(Instructions to follow)
Shown below is a listing with pictures; reproduce exactly, and only, the lines between the ones containing "This screenshot has width=1373, height=668." and "the Login test", inclusive, leaving the pictures out.

(Materials provided)
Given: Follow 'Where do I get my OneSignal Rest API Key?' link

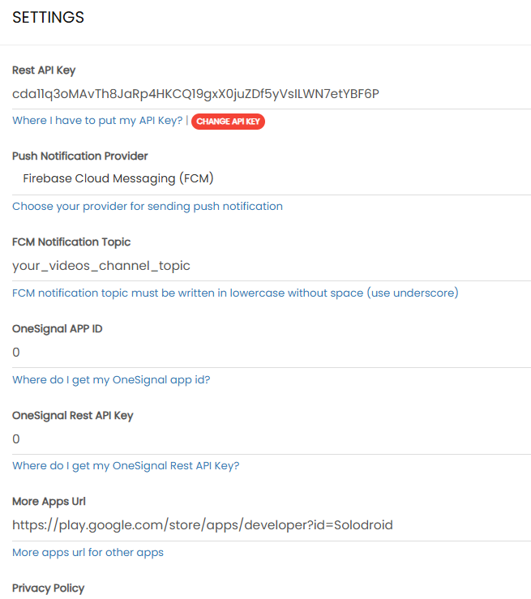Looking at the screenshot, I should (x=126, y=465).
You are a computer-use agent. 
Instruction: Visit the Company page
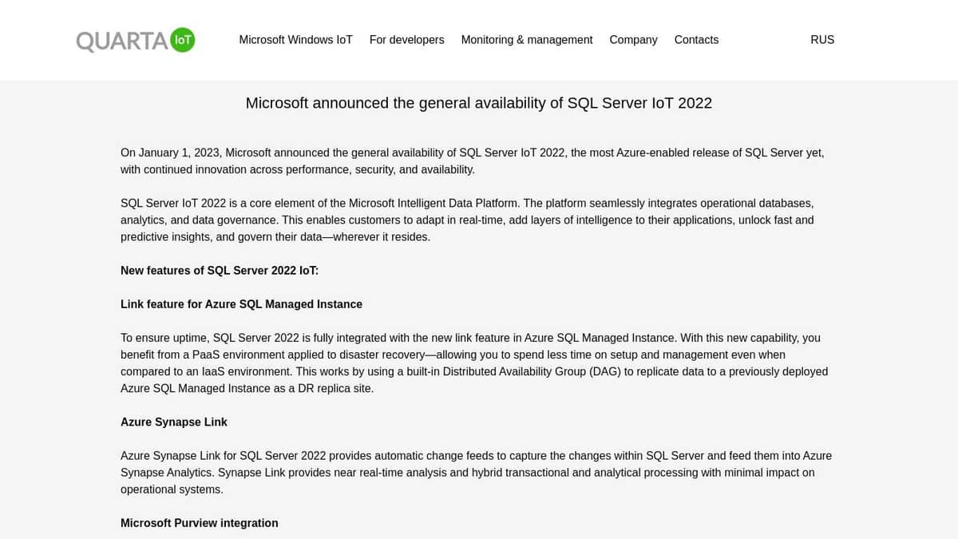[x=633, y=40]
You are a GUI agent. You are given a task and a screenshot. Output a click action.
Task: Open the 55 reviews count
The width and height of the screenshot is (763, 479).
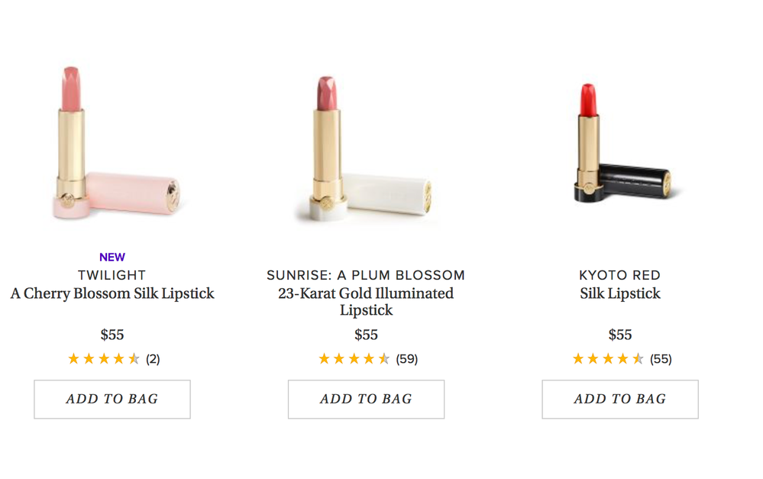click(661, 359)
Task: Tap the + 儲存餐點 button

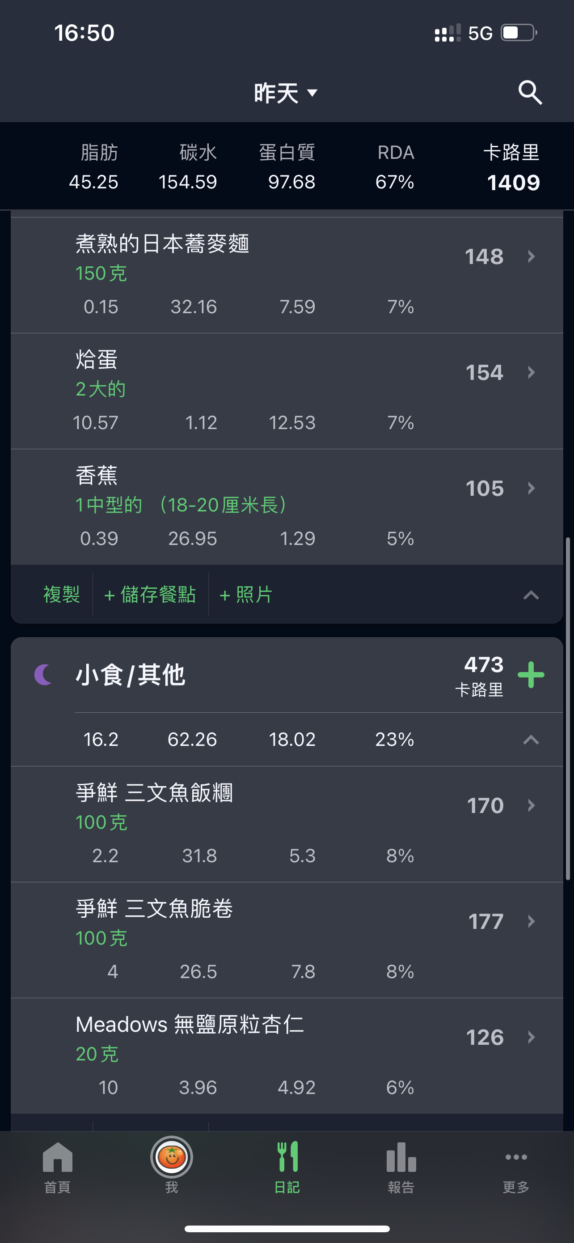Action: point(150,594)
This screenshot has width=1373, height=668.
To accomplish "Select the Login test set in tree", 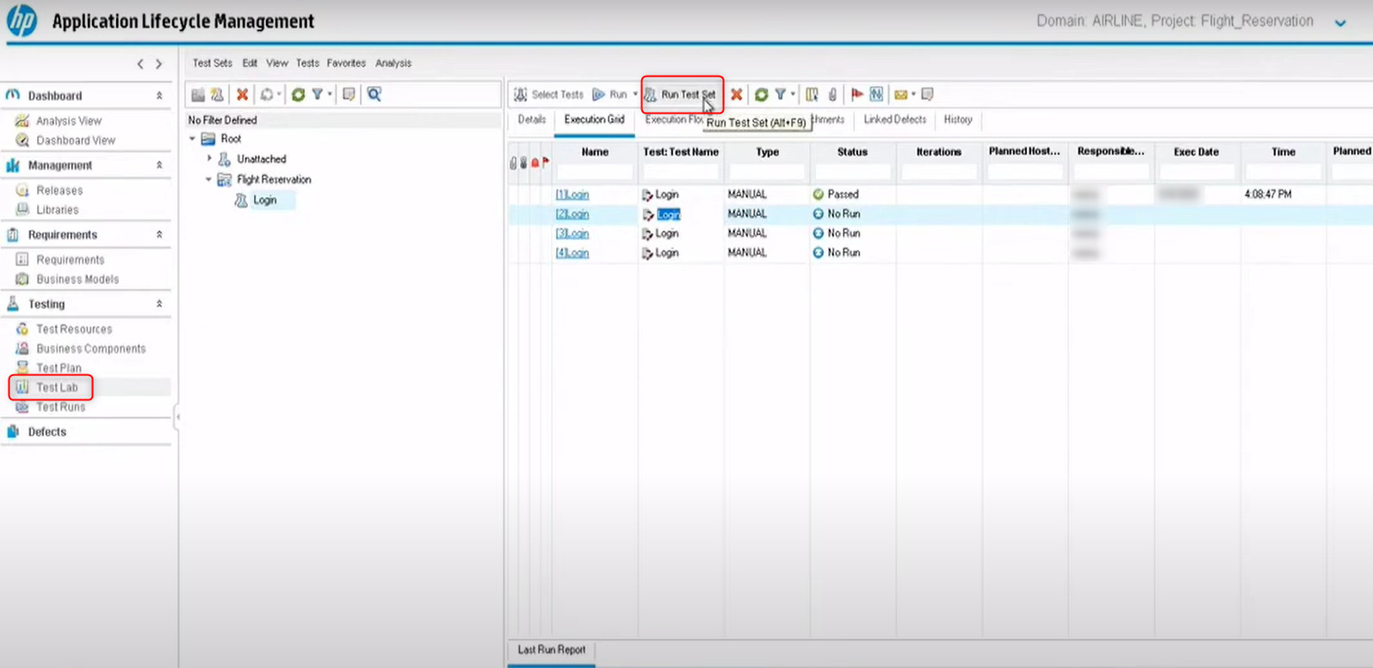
--
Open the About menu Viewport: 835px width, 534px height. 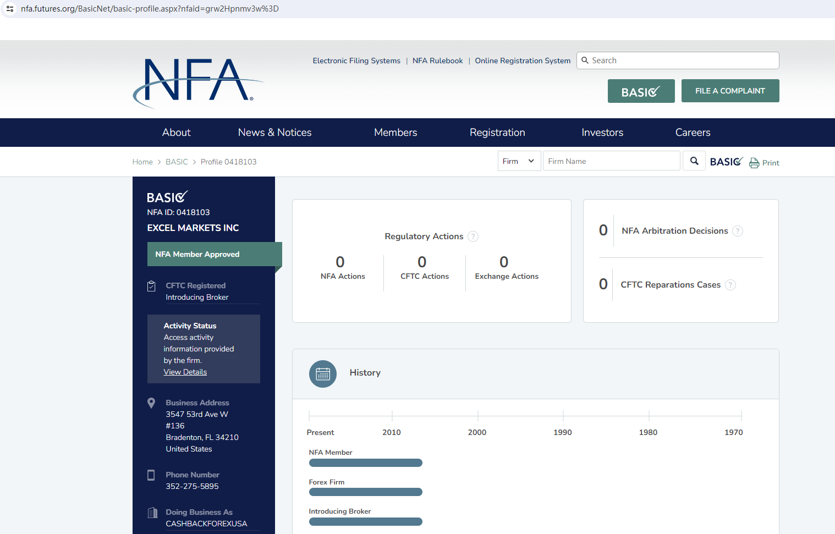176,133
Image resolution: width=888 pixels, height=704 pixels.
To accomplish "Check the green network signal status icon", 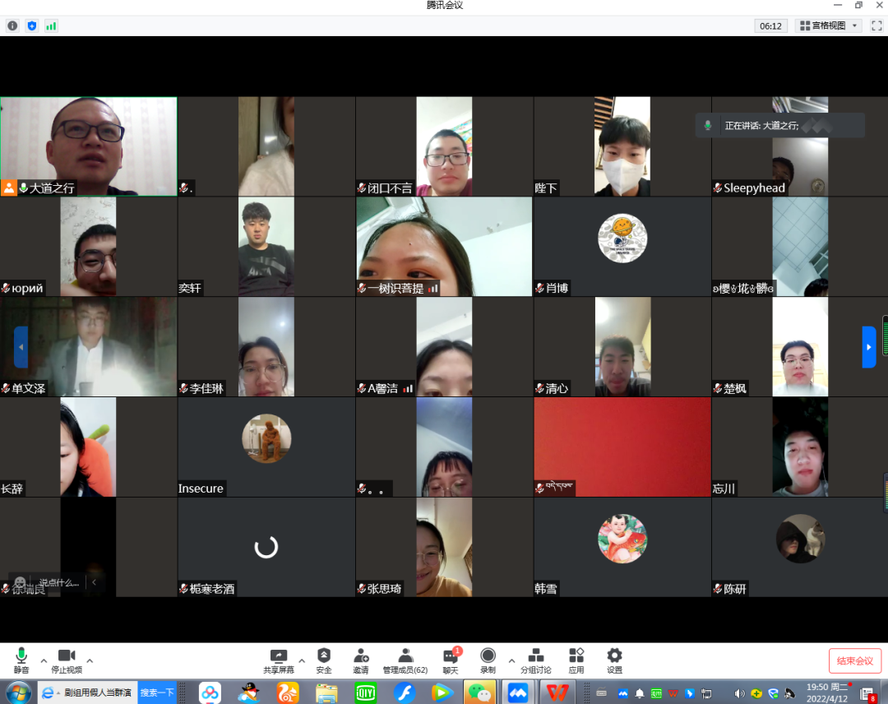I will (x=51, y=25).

(Task output)
This screenshot has width=1373, height=668.
To accomplish "Select the Login test set in tree", 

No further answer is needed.